▶ Assigned task: Transcribe exactly the lines that begin the material and continue through the line containing "fotballtriksing xxl (862, 1796)". Leave out whatever follows.

__________________________________________________

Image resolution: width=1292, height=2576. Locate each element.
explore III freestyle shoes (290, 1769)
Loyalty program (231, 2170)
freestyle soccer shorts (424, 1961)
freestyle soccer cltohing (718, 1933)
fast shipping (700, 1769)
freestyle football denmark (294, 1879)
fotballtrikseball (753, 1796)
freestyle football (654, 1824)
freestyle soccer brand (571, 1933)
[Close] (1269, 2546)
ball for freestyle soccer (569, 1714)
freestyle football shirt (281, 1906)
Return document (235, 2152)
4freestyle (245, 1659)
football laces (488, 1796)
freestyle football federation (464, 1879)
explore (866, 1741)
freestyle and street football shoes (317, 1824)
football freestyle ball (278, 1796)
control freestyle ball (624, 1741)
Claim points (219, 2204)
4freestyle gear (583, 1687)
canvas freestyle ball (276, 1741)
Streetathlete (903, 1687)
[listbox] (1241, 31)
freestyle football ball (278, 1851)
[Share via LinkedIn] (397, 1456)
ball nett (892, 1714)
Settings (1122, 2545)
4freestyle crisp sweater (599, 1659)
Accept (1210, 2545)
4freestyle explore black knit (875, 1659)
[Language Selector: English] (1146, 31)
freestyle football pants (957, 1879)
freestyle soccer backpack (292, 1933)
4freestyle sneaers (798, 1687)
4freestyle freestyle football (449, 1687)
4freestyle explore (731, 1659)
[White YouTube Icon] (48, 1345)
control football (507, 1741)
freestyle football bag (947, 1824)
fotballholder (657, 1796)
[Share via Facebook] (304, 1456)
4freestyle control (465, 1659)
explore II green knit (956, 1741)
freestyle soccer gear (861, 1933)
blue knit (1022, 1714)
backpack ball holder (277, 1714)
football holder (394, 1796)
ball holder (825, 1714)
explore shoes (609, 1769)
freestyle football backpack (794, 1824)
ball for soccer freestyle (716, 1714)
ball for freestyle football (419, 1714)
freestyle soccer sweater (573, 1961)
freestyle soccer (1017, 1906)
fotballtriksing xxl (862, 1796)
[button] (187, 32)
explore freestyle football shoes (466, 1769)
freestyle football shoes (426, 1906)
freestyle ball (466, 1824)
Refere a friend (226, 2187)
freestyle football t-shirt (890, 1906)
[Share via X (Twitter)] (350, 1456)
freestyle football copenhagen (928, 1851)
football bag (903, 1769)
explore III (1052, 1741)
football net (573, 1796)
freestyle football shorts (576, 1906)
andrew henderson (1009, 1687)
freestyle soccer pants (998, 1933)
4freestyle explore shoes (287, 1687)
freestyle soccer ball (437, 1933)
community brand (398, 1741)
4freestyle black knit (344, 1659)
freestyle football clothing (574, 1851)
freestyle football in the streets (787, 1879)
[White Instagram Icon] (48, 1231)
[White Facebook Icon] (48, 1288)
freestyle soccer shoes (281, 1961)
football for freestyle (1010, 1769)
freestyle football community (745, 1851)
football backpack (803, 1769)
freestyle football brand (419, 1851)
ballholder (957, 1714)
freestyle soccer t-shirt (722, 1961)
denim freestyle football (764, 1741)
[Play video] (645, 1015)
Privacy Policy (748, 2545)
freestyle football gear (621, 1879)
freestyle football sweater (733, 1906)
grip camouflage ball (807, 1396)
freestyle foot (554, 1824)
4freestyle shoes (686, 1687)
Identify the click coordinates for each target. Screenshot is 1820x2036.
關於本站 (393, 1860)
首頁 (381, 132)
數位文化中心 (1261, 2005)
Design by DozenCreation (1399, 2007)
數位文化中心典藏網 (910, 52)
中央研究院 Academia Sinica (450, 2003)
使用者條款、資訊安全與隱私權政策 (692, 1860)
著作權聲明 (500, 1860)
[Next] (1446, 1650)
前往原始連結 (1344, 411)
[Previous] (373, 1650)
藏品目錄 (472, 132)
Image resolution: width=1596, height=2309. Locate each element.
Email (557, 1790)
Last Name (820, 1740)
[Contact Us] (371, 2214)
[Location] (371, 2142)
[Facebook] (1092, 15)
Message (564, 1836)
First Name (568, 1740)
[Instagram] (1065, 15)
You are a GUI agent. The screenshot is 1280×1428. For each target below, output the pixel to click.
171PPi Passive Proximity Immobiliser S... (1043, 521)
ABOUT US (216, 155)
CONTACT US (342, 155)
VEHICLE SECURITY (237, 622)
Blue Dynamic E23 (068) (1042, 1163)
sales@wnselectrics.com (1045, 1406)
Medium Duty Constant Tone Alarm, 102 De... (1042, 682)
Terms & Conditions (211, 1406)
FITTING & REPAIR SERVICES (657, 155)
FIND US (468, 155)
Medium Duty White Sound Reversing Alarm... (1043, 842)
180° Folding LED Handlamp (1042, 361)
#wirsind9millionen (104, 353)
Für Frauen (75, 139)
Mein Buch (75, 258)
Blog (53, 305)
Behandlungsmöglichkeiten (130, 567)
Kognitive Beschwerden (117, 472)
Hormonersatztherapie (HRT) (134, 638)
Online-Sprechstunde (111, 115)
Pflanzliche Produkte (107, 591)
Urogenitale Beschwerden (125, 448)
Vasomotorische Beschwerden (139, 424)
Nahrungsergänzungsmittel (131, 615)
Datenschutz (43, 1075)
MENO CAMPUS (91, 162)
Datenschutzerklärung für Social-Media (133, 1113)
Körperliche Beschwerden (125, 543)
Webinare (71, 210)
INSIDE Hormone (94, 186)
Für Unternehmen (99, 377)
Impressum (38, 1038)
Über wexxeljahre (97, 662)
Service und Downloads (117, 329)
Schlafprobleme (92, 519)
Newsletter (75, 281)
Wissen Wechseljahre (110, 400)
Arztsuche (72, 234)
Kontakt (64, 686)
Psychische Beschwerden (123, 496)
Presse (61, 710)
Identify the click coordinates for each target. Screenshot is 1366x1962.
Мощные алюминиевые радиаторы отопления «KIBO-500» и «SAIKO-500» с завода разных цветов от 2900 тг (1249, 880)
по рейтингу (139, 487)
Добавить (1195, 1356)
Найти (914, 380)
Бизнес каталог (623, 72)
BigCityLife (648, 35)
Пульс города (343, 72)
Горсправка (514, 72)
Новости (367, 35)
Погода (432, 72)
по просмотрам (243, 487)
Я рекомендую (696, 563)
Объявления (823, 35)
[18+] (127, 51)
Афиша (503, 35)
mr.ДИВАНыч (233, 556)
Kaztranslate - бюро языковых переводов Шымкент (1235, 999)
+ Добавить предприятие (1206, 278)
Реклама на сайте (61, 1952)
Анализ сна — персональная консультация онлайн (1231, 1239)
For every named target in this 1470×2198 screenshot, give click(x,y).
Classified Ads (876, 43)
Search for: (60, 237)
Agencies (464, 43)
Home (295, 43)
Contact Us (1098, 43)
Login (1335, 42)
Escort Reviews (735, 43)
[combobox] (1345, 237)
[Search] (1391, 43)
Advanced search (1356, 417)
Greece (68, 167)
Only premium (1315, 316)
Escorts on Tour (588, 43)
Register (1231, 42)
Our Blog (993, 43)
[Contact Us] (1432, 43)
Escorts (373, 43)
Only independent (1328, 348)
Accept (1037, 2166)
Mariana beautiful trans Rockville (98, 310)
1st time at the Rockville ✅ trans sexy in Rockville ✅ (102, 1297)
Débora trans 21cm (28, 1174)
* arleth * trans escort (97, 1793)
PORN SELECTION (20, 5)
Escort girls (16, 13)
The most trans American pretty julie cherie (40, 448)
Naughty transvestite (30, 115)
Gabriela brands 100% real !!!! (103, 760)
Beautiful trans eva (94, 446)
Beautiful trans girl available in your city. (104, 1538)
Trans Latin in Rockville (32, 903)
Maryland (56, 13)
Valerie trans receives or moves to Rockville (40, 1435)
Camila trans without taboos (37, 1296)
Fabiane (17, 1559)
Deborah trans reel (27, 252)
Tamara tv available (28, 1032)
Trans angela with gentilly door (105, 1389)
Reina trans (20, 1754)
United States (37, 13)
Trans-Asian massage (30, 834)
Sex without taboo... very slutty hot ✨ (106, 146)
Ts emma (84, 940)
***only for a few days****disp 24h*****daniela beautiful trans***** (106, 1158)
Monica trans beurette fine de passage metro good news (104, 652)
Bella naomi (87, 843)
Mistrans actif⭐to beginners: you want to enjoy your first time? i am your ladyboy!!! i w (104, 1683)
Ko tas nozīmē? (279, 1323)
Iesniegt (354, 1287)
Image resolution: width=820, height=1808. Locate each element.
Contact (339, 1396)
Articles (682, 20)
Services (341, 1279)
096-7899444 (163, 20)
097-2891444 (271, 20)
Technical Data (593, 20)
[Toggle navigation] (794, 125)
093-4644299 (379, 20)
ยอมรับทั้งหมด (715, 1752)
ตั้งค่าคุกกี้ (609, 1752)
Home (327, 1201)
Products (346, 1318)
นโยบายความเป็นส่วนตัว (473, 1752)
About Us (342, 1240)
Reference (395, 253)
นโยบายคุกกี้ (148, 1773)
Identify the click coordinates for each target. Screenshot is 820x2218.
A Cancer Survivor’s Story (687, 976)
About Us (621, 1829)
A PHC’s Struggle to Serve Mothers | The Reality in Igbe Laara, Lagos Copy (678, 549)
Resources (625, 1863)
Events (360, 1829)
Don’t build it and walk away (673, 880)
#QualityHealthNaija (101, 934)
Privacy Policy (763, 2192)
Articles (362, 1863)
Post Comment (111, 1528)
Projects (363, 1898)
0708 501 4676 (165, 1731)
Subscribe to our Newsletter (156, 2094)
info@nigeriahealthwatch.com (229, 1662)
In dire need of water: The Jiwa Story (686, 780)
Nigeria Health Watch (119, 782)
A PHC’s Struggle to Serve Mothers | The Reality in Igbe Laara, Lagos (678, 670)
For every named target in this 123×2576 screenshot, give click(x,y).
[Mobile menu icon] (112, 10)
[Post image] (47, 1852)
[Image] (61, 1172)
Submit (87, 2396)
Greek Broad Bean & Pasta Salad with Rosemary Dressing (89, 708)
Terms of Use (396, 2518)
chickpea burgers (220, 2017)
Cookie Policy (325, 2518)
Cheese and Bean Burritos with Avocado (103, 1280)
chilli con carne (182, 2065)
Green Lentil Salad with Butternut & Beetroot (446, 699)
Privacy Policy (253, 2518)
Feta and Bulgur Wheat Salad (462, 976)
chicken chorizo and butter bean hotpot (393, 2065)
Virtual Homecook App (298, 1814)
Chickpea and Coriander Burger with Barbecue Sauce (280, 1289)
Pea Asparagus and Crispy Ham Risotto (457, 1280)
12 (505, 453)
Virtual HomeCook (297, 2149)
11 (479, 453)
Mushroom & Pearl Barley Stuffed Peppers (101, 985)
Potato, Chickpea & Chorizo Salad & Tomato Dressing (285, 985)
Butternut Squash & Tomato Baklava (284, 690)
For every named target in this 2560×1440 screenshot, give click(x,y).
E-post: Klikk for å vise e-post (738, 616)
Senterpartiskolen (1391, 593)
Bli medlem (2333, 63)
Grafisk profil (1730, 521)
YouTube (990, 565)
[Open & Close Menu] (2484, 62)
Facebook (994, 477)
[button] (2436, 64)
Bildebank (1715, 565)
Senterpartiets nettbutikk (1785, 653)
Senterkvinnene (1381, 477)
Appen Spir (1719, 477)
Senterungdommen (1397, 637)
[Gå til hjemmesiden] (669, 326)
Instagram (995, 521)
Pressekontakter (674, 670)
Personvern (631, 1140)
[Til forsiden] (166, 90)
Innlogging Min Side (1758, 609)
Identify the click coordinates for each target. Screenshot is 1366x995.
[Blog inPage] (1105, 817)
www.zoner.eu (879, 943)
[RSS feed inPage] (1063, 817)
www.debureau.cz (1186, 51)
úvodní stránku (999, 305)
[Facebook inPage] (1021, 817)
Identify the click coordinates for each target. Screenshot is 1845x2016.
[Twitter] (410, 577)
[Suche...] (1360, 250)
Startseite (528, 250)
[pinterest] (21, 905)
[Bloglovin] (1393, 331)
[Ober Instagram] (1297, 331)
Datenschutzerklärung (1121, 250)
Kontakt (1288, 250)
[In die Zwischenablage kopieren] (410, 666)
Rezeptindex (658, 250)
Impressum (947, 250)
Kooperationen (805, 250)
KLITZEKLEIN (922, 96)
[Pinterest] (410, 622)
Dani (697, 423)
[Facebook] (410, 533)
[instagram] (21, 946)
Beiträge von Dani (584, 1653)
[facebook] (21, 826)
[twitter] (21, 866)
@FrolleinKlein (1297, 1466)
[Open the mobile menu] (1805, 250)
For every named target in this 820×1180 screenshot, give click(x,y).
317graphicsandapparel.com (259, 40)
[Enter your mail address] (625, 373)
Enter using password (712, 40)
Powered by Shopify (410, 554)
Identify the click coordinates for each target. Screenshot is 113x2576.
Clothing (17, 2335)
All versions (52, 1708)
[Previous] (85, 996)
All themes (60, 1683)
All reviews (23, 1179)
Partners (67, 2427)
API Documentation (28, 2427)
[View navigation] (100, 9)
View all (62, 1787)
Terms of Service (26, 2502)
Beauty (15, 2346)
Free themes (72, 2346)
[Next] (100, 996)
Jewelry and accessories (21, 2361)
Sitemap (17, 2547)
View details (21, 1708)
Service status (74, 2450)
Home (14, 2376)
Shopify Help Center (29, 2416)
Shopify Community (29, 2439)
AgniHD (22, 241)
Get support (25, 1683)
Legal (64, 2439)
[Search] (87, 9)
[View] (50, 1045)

__________________________________________________

▶ Written response:
Image resolution: width=1292, height=2576. Locate each element.
explore III freestyle shoes (290, 1769)
Loyalty program (231, 2170)
freestyle soccer shorts (424, 1961)
freestyle soccer cltohing (718, 1933)
fast shipping (700, 1769)
freestyle football denmark (294, 1879)
fotballtrikseball (753, 1796)
freestyle football (654, 1824)
freestyle soccer brand (571, 1933)
[Close] (1269, 2546)
ball for freestyle soccer (569, 1714)
freestyle football shirt (281, 1906)
Return document (235, 2152)
4freestyle (245, 1659)
football laces (488, 1796)
freestyle football federation (464, 1879)
explore (866, 1741)
freestyle and street football shoes (317, 1824)
football freestyle ball (278, 1796)
control freestyle ball (624, 1741)
Claim points (219, 2204)
4freestyle gear (583, 1687)
canvas freestyle ball (276, 1741)
Streetathlete (903, 1687)
[listbox] (1241, 31)
freestyle football ball (278, 1851)
[Share via LinkedIn] (397, 1456)
ball nett (892, 1714)
Settings (1122, 2545)
4freestyle crisp sweater (599, 1659)
Accept (1210, 2545)
4freestyle explore black knit (875, 1659)
[Language Selector: English] (1146, 31)
freestyle football pants (957, 1879)
freestyle soccer backpack (292, 1933)
4freestyle sneaers (798, 1687)
4freestyle freestyle football (449, 1687)
4freestyle explore (731, 1659)
[White YouTube Icon] (48, 1345)
control football (507, 1741)
freestyle football bag (947, 1824)
fotballholder (657, 1796)
[Share via Facebook] (304, 1456)
4freestyle control (465, 1659)
explore II green knit (956, 1741)
freestyle soccer gear (861, 1933)
blue knit (1022, 1714)
backpack ball holder (277, 1714)
football holder (394, 1796)
ball holder (825, 1714)
explore shoes (609, 1769)
freestyle football backpack (794, 1824)
ball for soccer freestyle (716, 1714)
ball for freestyle football (419, 1714)
freestyle soccer sweater (573, 1961)
freestyle soccer (1017, 1906)
fotballtriksing xxl (862, 1796)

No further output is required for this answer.